È di nuovo venerdì. E, che vi piaccia o no, è l’ora di un nuovo “pezzo” di Ethos. QUI potete leggere i capitoli precedenti. Per i prossimi vi tocca aspettare un’altra settimana.

2 – TUTTO IN FUMO

Quella festa fu la più sciagurata della tua vita. Non solo perché iniziò la tua dipendenza da super alcolici. Ma quella fu anche la fine della tua carriera da Scroccone. Senza la lucidità e il garbo da imbucato discreto e inosservato, non riuscisti più a entrare di soppiatto nei party. Che fare, allora, per mettere insieme il pranzo con la cena? Tanto più che, ora, spendevi il denaro dell’affitto in bottiglie di vodka e affini?

Conoscendo bene la tua città, spinto un po’ dal bisogno e un po’ dai fumi dell’alcool, decidesti di spingerti nei quartieri più malfamati. Lì dove mamme e nonne raccomandano ai figli di non andare. Lì dove chi ha un disperato bisogno di soldi può trovare la soluzione ai propri problemi. A patto di crearsene altri, anche parecchio più grossi.

Poche ore dopo esserti infilato nelle zone malfamate, ne uscivi già con un lavoretto part time da piccolo spacciatore. Un’efficienza da fare invidia a qualsiasi ente di reclutamento.

Il tuo compito era semplice: prima dell’alba passavi dai grossisti del Parco a riempire la fodera della giacca di erba. Poi, nel corso della mattinata, la rivendevi ai ragazzini dei licei. Stando attento alle retate dei poliziotti con i cani antidroga.

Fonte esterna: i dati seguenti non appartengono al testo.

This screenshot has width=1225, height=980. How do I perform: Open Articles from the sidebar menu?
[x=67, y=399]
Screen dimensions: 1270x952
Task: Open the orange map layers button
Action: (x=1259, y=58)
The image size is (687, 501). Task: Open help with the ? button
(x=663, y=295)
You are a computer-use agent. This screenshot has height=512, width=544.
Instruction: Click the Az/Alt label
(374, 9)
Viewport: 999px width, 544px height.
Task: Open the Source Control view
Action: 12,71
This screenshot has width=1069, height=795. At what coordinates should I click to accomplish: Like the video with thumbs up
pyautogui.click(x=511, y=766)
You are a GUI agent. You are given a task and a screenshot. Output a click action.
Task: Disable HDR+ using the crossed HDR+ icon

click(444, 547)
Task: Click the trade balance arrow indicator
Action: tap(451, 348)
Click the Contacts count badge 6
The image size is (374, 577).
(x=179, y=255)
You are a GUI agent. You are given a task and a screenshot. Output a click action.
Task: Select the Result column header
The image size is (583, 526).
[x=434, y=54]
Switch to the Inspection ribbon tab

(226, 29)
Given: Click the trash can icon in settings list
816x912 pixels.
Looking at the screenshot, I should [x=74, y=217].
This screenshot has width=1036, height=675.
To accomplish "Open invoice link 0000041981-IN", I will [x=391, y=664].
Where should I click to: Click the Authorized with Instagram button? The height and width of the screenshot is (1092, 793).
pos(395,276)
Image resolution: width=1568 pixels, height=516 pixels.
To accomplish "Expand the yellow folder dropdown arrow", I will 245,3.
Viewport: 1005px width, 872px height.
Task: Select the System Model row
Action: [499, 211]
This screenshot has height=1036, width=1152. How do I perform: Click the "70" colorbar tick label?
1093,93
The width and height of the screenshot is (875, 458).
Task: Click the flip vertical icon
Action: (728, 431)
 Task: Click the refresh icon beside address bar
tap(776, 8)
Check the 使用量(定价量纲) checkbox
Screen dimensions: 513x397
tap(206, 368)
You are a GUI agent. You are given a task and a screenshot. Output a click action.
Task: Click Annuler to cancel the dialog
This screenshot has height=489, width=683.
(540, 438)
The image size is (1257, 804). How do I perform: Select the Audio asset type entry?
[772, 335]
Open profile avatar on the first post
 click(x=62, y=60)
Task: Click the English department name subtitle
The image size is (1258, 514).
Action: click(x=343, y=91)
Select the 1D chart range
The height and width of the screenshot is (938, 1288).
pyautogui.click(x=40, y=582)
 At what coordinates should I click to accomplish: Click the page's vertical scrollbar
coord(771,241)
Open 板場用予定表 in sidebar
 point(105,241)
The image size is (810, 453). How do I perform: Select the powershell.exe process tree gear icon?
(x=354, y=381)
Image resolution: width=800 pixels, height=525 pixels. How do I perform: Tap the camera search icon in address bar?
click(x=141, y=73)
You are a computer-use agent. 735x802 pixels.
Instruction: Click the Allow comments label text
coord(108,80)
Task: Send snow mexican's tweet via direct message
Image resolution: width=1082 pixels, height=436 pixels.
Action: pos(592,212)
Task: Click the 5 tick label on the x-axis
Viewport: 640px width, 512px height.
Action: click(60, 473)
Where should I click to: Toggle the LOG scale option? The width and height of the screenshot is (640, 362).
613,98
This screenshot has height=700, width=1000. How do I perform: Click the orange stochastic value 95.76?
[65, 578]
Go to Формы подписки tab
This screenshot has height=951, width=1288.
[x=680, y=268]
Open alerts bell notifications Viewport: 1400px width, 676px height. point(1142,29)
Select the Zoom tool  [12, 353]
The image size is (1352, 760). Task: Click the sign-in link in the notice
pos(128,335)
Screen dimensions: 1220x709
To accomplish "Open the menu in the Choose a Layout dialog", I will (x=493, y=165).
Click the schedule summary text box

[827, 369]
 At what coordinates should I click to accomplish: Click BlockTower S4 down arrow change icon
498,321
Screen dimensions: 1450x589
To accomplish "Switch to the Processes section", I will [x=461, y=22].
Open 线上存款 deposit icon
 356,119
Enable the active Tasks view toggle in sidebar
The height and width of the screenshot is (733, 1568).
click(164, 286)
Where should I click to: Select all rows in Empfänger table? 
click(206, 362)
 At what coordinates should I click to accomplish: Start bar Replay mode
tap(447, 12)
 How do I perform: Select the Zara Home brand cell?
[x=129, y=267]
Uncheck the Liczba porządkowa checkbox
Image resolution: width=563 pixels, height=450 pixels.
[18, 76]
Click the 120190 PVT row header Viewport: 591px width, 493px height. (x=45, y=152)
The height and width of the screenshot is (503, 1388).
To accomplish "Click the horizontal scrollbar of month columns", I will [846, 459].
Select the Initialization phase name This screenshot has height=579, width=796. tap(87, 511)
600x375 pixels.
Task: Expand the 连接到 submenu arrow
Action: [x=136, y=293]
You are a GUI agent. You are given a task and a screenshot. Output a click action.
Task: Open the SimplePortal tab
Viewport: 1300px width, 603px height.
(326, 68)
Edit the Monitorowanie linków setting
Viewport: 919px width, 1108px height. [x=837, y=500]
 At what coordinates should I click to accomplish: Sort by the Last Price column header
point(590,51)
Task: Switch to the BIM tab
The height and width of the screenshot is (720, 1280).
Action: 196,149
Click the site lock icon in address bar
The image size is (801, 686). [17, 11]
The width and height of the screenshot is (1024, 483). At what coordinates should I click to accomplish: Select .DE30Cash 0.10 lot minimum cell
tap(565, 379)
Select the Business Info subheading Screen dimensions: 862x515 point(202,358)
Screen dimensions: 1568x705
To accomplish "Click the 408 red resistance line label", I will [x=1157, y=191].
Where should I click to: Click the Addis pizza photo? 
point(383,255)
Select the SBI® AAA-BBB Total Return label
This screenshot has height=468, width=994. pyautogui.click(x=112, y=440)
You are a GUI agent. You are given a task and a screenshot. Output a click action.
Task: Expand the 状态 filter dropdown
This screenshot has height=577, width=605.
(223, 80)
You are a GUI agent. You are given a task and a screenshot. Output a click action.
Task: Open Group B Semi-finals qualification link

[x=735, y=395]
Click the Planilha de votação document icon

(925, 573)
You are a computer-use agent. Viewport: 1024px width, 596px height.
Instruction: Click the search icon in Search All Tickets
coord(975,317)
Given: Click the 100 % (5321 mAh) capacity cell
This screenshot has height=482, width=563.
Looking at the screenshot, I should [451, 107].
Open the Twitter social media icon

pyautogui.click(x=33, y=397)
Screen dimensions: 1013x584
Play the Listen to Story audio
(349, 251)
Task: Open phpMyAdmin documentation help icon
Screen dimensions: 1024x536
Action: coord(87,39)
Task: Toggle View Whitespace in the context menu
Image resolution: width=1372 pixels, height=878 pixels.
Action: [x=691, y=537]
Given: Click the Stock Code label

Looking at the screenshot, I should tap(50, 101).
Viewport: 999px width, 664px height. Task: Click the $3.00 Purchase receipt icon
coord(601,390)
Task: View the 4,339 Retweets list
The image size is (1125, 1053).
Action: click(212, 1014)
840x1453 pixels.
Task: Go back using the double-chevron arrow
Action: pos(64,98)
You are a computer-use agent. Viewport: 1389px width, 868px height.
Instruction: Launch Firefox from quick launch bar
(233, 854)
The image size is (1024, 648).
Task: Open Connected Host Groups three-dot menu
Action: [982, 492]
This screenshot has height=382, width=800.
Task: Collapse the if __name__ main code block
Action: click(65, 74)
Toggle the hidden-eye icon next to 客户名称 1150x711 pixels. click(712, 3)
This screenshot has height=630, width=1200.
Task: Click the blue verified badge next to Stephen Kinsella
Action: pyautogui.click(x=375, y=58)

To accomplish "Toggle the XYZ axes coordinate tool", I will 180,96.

Quando si intraprendono attività imprenditoriali di questo tipo, la regola d’oro per non avere guai è quella di non toccare la merce. Tu, però, sembravi di non aver letto la guida del buon spacciatore E così non passò molto che iniziasti a farti anche di canne. Quelle stesse che avresti dovuto vendere.

4

Nonostante gli effetti del bere e del fumare, la tua testa funzionava ancora relativamente bene, per cui trovasti degli efficaci escamotage per giustificare gli ammanchi. Macinavi zenzero e rosmarino e li mischiavi con l’erba per aumentarne il volume. Poi, quando gli aromi da cucina divennero troppo costosi per via della stagione e dell’inflazioni, li sostituisti con erbacce di campo che raccoglievi personalmente.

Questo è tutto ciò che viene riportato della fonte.